Travel photography: What to pack
Travel photography: 12 Tips for Europe

Shortly after we booked our trip to Europe, I knew I wanted to hire a photographer to capture my husband and I in Paris. After all, we were going to celebrate our 10 year anniversary and I have always dreamed of having photos taken in front of the Eiffel Tower.

Why hire a photographer abroad?

You have seen the typical vacation photos, one person in the picture in front of the Eiffel Tower, then the other person in the picture in front of the Eiffel Tower. I knew I wanted images of my husband together in Paris. At cafes, in front of the Eiffel Tower, and walking around. I wanted to have our time their captured in a way that I knew I wouldn’t be able to do.

I didn’t have to worry about making sure I always handed over my camera to have proof that I was there because we had a photography session. Not only was there proof but there was proof we enjoyed our time.

Plus, I was spending all that money to go on the trip, I wanted proof that we were there. I plan on hiring a photographer each time we travel abroad to capture our time in different cities.

Hiring a photographer abroad via Click it Up a Notch
Hiring a photographer abroad via Click it Up a Notch

What to look for when hiring a photographer abroad

1. Find someone who speaks your language.
I knew we needed to find a photographer who spoke English. What little French I took in high school, I knew it wouldn’t be enough to communicate with the photographer. I quickly searched “English speaking Paris Photographer”. Besides Google, Clickin’ Moms CMPro section has a place for you to look for photographer by location and speciality.

2. Ask for recommendations.
The first photographer I found, I really liked. I emailed her but she was booked when we would be in town. She kindly recommended three of her friends and I’m so thankful she did. That is how we found our AMAZING photographer, Katie Donnelly.

3. Pick a date towards the end of your trip.
If possible, choose to do your photo shoot towards the end of your trip.
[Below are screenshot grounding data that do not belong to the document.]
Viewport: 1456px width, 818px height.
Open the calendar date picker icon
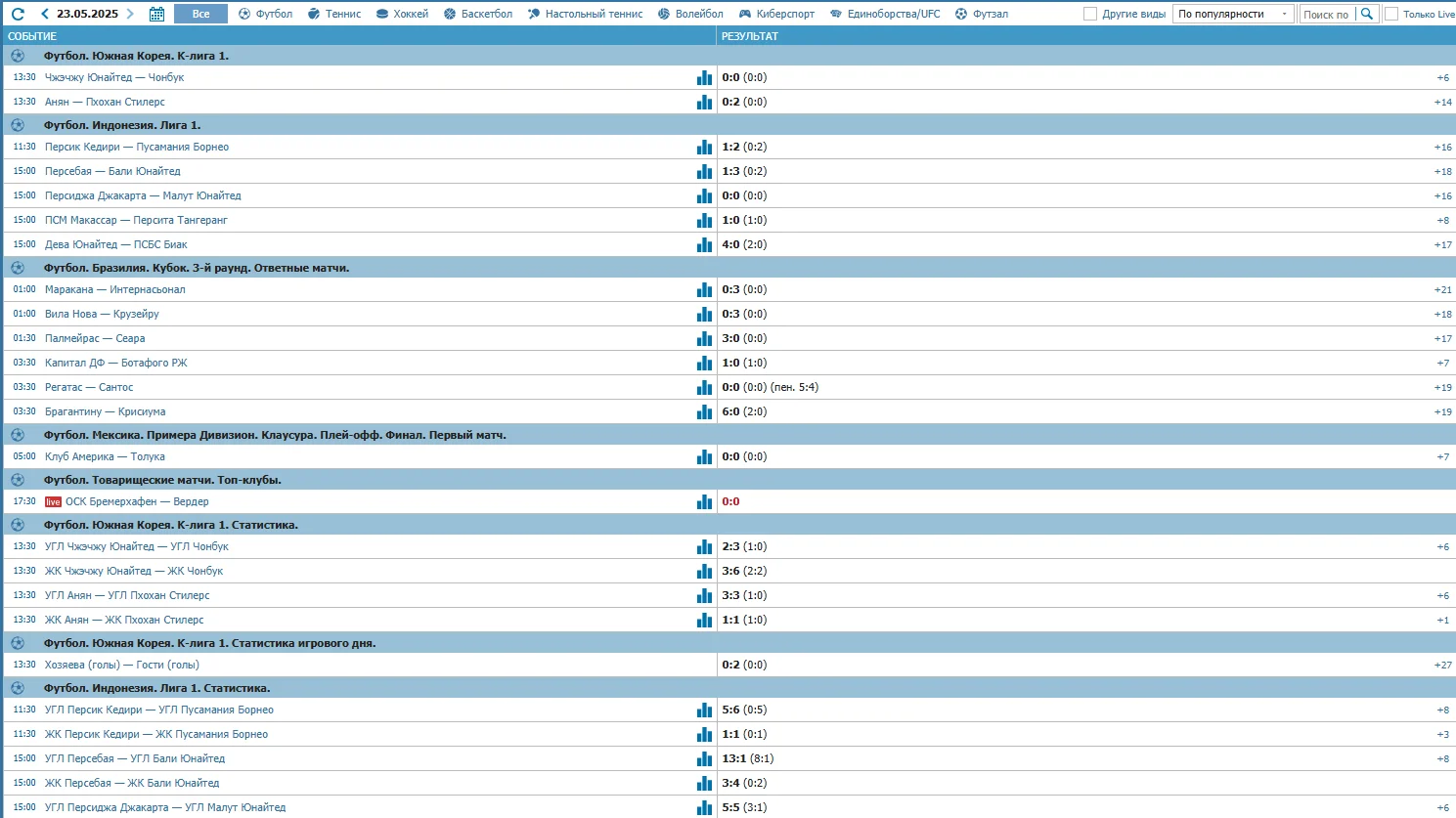[x=156, y=14]
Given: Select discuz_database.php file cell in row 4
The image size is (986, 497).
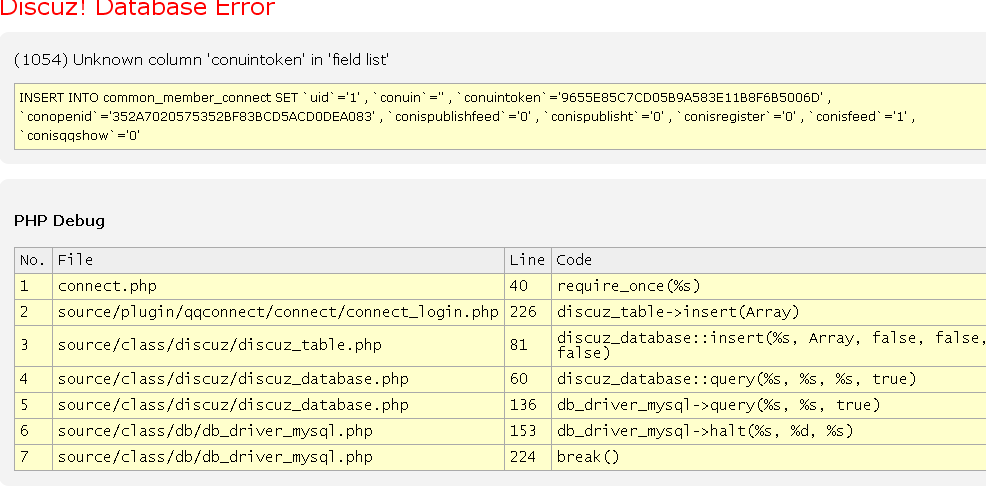Looking at the screenshot, I should pos(233,379).
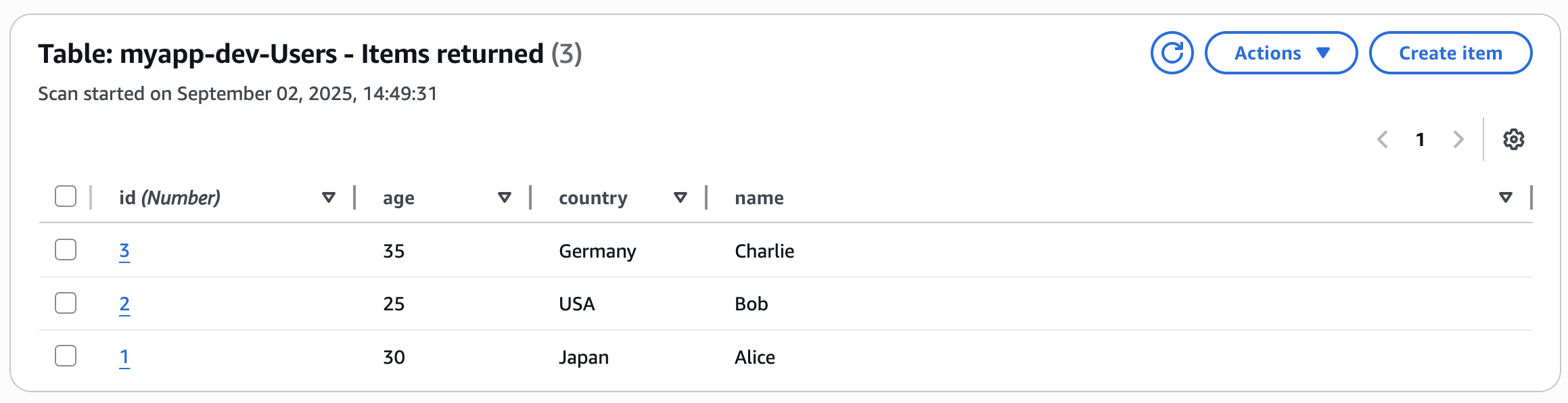Go to previous page arrow
Image resolution: width=1568 pixels, height=403 pixels.
[1383, 139]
This allows you to go back to any of your favorite locations to have your photos taken there.

4. Plan on waking up early.
If you are in a big city and want photos in front of a huge tourist attraction, then you will want to get their early.

5. Communicate your vision.
Don’t be afraid to ask your photographer for location suggestions. I loved that Katie gave us some ideas of some places off the beaten path. I didn’t want to only capture the big tourist attractions but I wanted to capture a little of the uniqueness that is Paris.

6. Create a Pinterest board of THEIR work
I pinned images from her website. I was hiring Katie because I adored her work, so why would I pin things from other photographers? I went back through her blog and galleries to look at past sessions. The posing, location, light, and feel and pinned those images. Then I emailed her my pin board to help give her a clear vision of what I loved about her work and what I was hoping to be able to capture in my own images. If you can’t find at least 5-10 images that you adore of theirs that you could pin, maybe that isn’t the photographer for you.

7. Don’t forget about what you are wearing.
I packed light for Europe, like super light. But I sure did pack a pair of black high heels that I only wore for the photo shoot. I know it sounds crazy but I wanted pretty pictures of me in Paris in heels. Crazy? Probably, but I don’t care. It’s okay to pack a separate outfit that you may only wear for your photos. Need help coming up with ideas of what to wear? Read – 11 tips for what to wear in family photos

Like I said before, I LOVED our photographer Katie Donnelly. If you are heading to Paris, you should really consider hiring her. She was a pleasure to work with and I can’t wait to frame my images. I also plan on making a photo book of the images from our session. You better believe these images aren’t going to live on my computer.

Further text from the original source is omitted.